A clearer financial picture of Richmond’s bike share program is coming to light as the nearly 18-month-old endeavor enters its second phase.
RVA Bike Share has generated just over $83,000 in revenue since launching in August 2017, as of November, according to numbers provided this week by the city. Those numbers were not made available for a BizSense report on the program last week.
User fees and memberships accounted for $59,800 in revenue, while dock station sponsorships added $11,200 and advertisements on station kiosk panels contributed $12,000. That’s according to a breakdown provided by the city public works department, which includes the program.
The revenue total covers about one-fifth of the $393,000 it costs to operate and maintain the program annually. But that cost – paid monthly to Canada-based vendor Bewegen – is covered using funds from a $1.06 million grant the city was awarded in 2014 by the Federal Highway Administration’s Congestion Mitigation and Air Quality (CMAQ) Improvement Program.
The city used that grant, along with $280,000 in capital improvement funding, to launch the program in 2017. The grant amount provides enough funding to cover the program for about 2½ years, meaning the program, which is nearing the 18-month mark, has about another year before it would need another revenue source.
Until then, the program is not costing the city beyond its initial $280,000 capital improvement investment. In a presentation Tuesday, Jakob Helmboldt, who oversees the program as the city’s pedestrian, bicycle and trails coordinator, told City Council’s Land Use, Housing and Transportation Standing Committee that, as of now, the program does not affect the city’s general fund.
Helmboldt said the grant funds would continue to cover the program as it enters its second phase – a planned expansion that will double its size and scope with an additional 220 bikes and 20 dock stations, bringing the overall fleet and footprint to 440 bikes and 40 stations.
Bikes to change
That phase is projected to cost $1.5 million, which Helmboldt said would be fully funded through the federal CMAQ program. The phase includes converting the entire 440-bike fleet to PedElec electric-assist models and connecting the 40 stations to a power grid for bike recharging.
New stations would be located as far as Carytown, Byrd Park, the Boulevard/Museum District and Manchester, expanding the program’s reach from its current, primarily downtown footprint.
In his presentation Tuesday, which he said was requested by council, Helmboldt said the conversion to electric-assist bikes, designed to help riders with uphill climbs, was planned from the outset.
“That adds value to the system, makes it more attractive, more usable, especially in our hillier areas on hot days,” Helmboldt said. “It increases the range that users can actually use the system for.”
With the upgraded bikes and additional stations, Helmboldt said revenues from user fees, memberships, advertising and sponsorships are anticipated to increase by about $100,000 in the next year, potentially offsetting a portion of the program’s operations and maintenance costs.
The bikes will be rolled out, 10 to 20 at a time, as stations are powered, Helmboldt said. The first bikes are expected to start hitting the street next month, and all existing bikes are to be converted to electric-assist by May. The full expansion is expected to be complete in late summer.
Helmboldt said operations and maintenance costs for the fully implemented system are to be negotiated with Bewegen, which he said agreed to a revenue-sharing approach in which any excess money would be split between the vendor and the city, while any shortfall would be absorbed by the company. He said the arrangement is contingent on the city completing the PedElec conversion.

SUPPLIED DATA:
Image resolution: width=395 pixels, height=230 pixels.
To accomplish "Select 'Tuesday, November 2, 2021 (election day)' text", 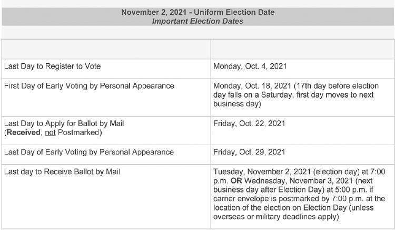I will [287, 172].
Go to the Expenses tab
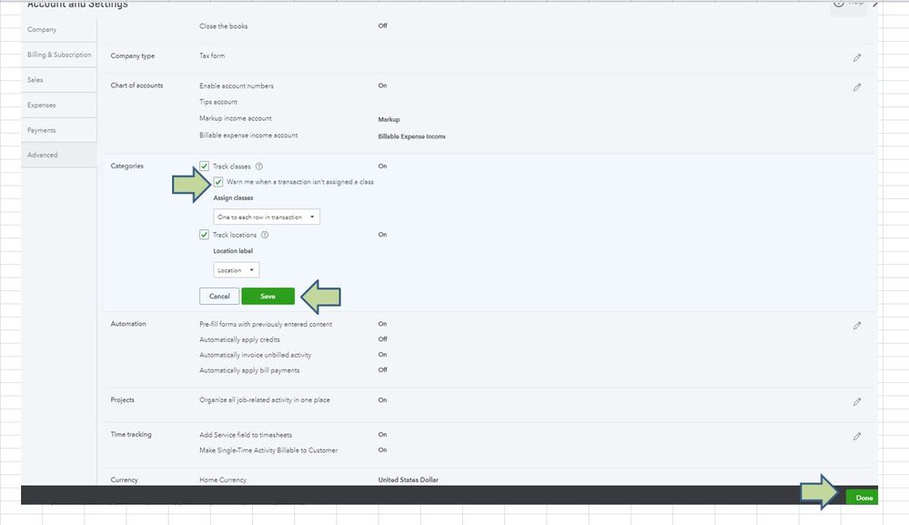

LIST OF TASKS:
**A.** In the bike share article, what amount of revenue came from user fees and memberships?
**B.** Return the passage of the bike share article from "Helmboldt said operations" up to and including "the PedElec conversion.".
The lines have no connection to the bike share article.

RESPONSES TO THE EXERCISE:
**A.** $59,800

**B.**
Helmboldt said operations and maintenance costs for the fully implemented system are to be negotiated with Bewegen, which he said agreed to a revenue-sharing approach in which any excess money would be split between the vendor and the city, while any shortfall would be absorbed by the company. He said the arrangement is contingent on the city completing the PedElec conversion.